You are absolutely correct: electric guitars sound horrible without distortion. When I was 18 and bought my Stratocaster (first electric guitar, sunburst, of course, paid for by my job building gizmos) it sounded bad: flat, lifeless, and with no warmth. Nothing like what I heard on the albums. (I'd played acoustic before that.) What was missing? Distortion! Oh, and some talent. Right. Can't forget the lack of talent.

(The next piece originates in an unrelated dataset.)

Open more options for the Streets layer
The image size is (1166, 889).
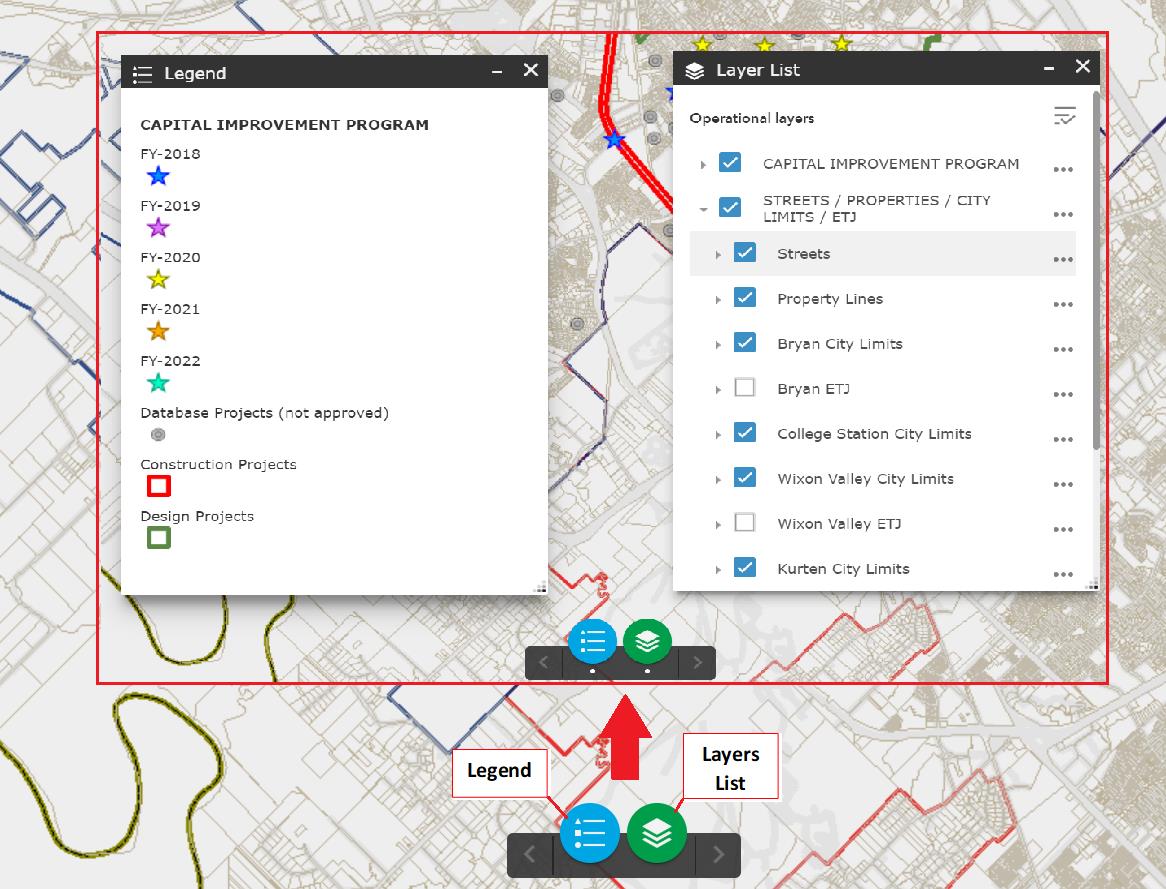(x=1063, y=258)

So, of course, guitar amplifiers are different and no engineer would argue that point. They would, in fact, tell you every single place distortion can arise in an amplifier and help you to add it. Engineers are helpful people because engineering is all about problem solving. So if the problem is adding distortion, they'll help. Analog engineers are amazing at this because working hard to remove non-linearities they can accurately discuss them in ways nobody else can.
I noted that as, " Deliberately putting distortion into an amplifier is fine (else we'd have no electric guitar sound) but call it what it is: distortion."
My comments were about golden-ears HiFi people who rip out tone controls wailing, "my ears, my ears", who use speaker cable that costs more per foot than an NYC apartment's rent claiming "my ears hear the difference", or pontificate about how their tube substitution uses lower-noise and greater-linearity devices because the black-plates made in the early part of March of '57 offered the most accurate reproduction, and then go and willy-nilly toss in components with high noise, thermal instability, voltage variation, harmonic distortion, and weird tolerances that move the voltage levels and load lines all over the place, and then brag about how they "upgraded" the amplifier and "improved" the sound. Yeah, sure, whatever.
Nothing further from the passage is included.